Fits an extremal random forest (ERF) with cross-validation.

erf_cv(
  X,
  Y,
  min.node.size = c(5, 40, 100),
  lambda = c(0, 0.001, 0.01),
  intermediate_estimator = c("grf", "neural_nets"),
  intermediate_quantile = 0.8,
  nfolds = 5,
  nreps = 3,
  seed = NULL
)

Arguments

X

Numeric matrix of predictors, where each row corresponds to an observation and each column to a predictor.

Y

Numeric vector of responses.

min.node.size

Vector with minimum number of observations in each tree leaf used to fit the similarity weights (see also grf::quantile_forest()). Nodes with size smaller than min.node.size can occur, as in the original randomForest package.
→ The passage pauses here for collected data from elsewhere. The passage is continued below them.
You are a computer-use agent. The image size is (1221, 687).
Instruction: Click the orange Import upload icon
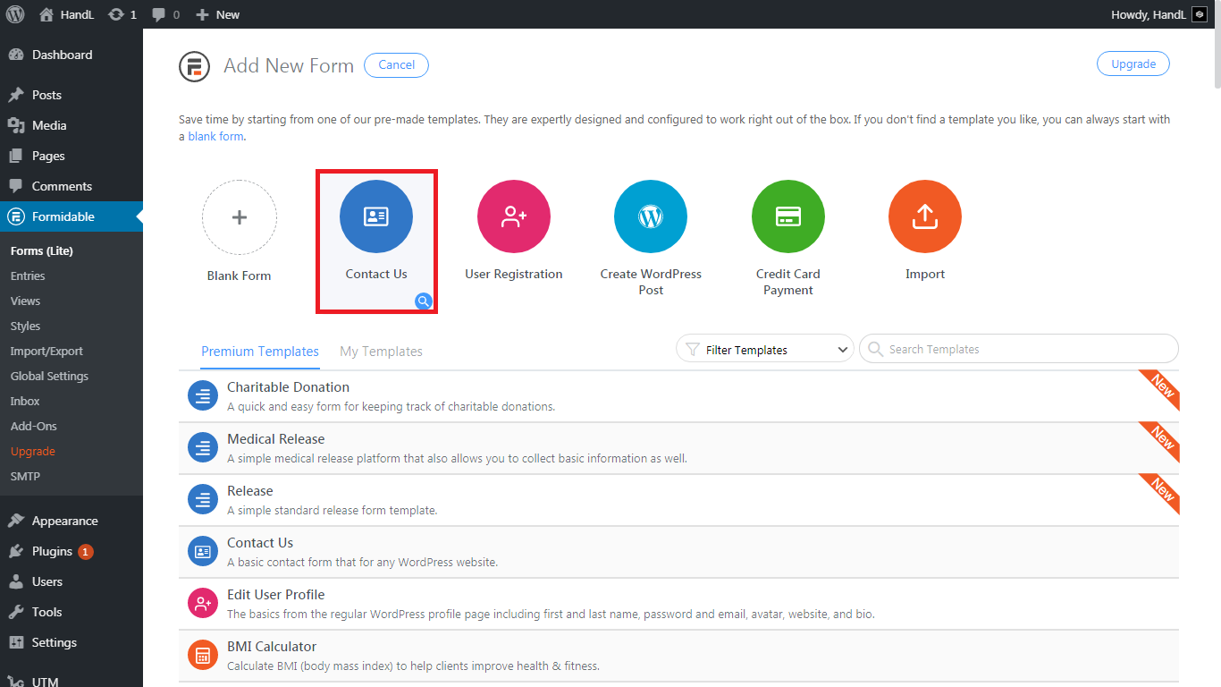click(x=925, y=217)
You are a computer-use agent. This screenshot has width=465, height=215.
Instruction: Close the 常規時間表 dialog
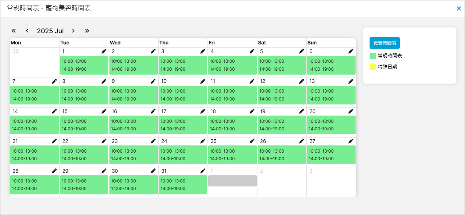(459, 8)
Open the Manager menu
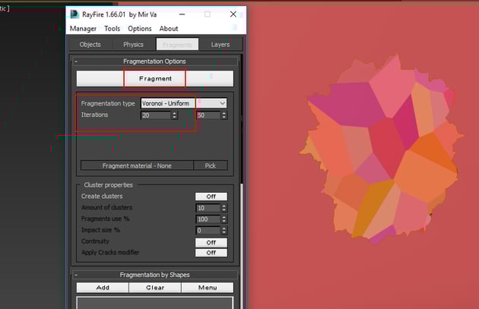The width and height of the screenshot is (479, 309). coord(83,29)
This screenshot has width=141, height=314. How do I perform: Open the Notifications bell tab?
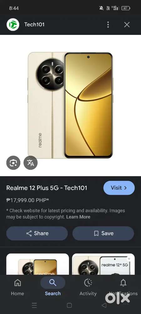pos(123,287)
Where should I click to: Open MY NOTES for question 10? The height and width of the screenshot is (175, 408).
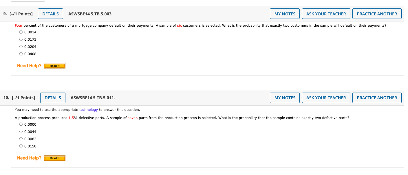tap(285, 98)
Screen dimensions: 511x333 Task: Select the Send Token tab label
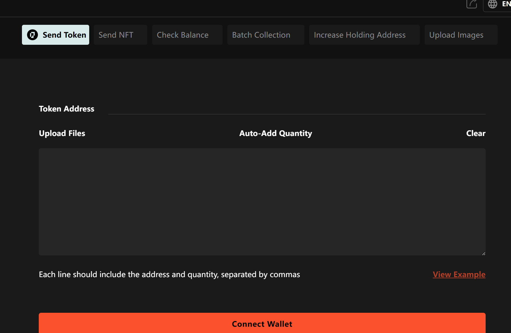point(64,35)

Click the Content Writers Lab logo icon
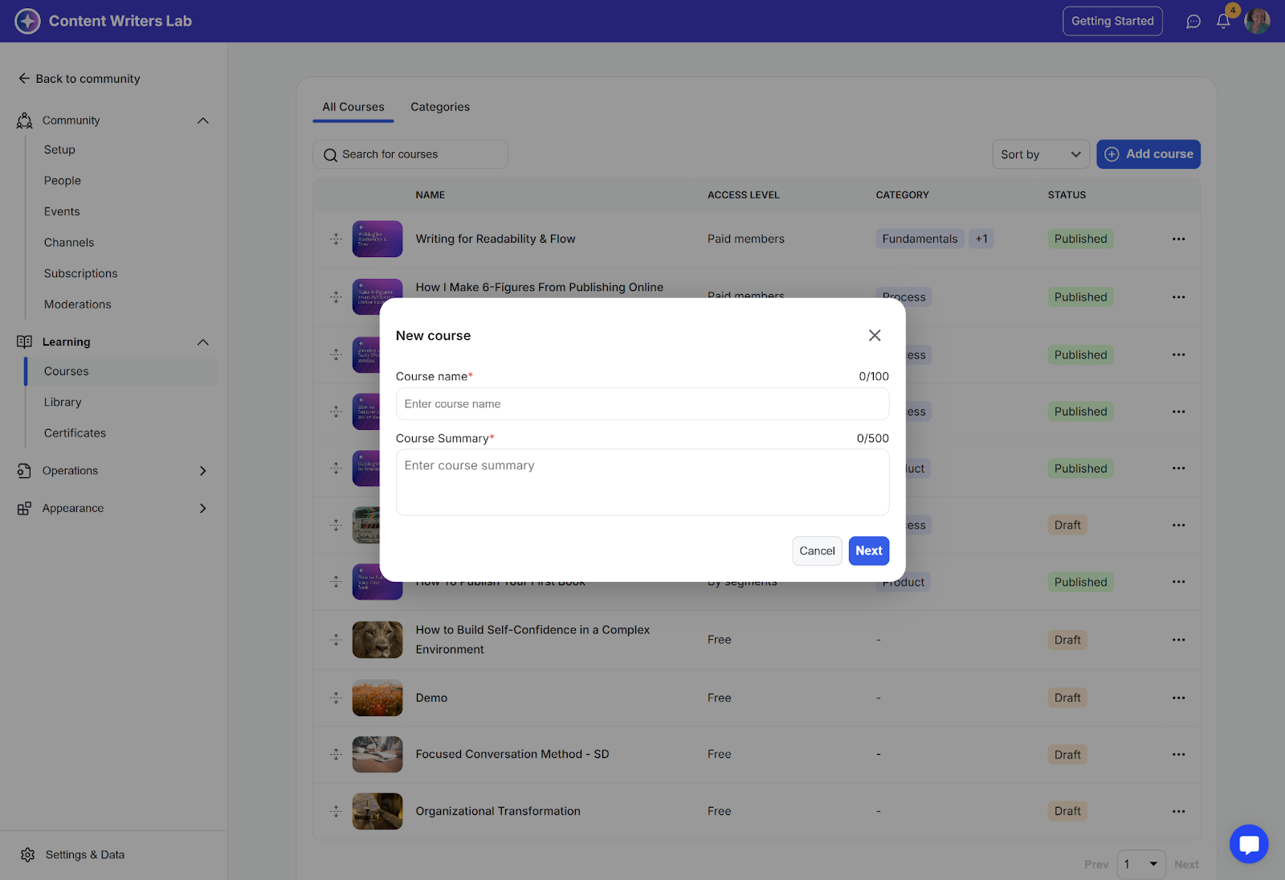click(27, 22)
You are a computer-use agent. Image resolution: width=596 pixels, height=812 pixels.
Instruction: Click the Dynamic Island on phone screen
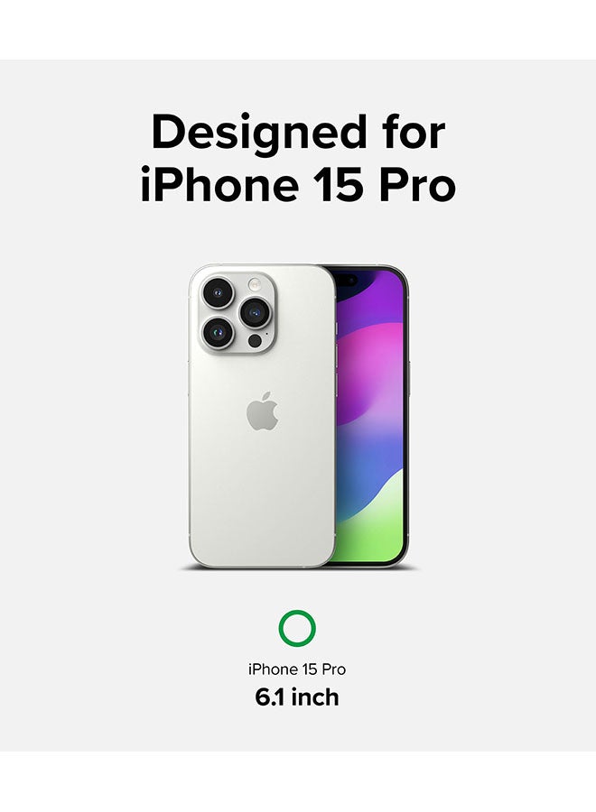point(346,281)
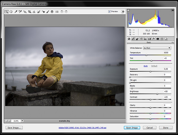Activate the Crop tool
Image resolution: width=178 pixels, height=135 pixels.
[x=30, y=12]
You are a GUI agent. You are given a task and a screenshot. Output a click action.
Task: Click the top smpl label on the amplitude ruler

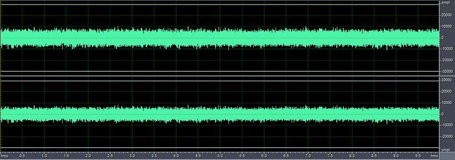click(x=445, y=3)
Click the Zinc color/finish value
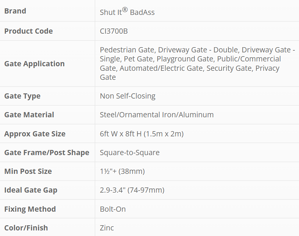The height and width of the screenshot is (236, 299). [107, 228]
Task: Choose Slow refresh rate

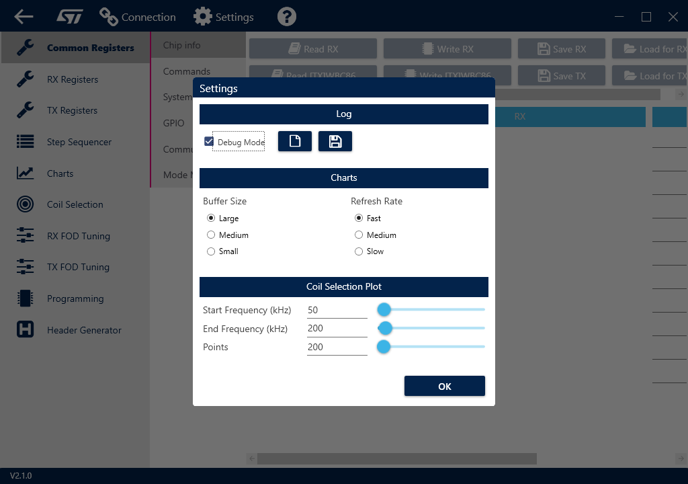Action: (x=358, y=251)
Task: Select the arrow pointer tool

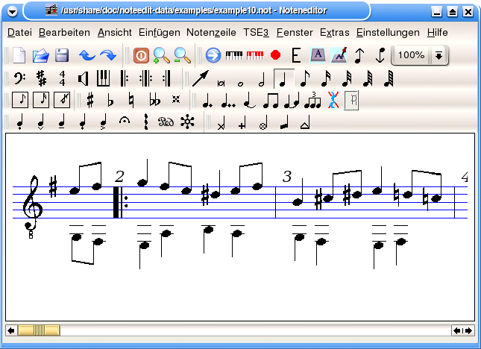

Default is c(5, 40, 100).

lambda

Vector with penalties for the shape parameter used in the weighted likelihood. Default is c(0, 0.001, 0.01).

intermediate_estimator

A character specifying the estimator used to fit the intermediate threshold. Options available are:

intermediate_quantile

Intermediate quantile level, used to predict the intermediate threshold. For further information see Terefe et al. (2020) . Default is 0.8.

nfolds

Number of folds in the cross-validation scheme. Default is 5.

nreps

Number of times nfolds cross-validation is repeated. Default is 3.

seed

Random seed to reproduce the fold splits. Default is NULL.

Value

An object with S3 class "erf_cv". It is a named list with the following elements:

scores

A tibble with columns: min.node.size, lambda, cvm (mean cross-validated error).

erf

A fitted "erf" object on the full data using the optimal min.node.size and lambda.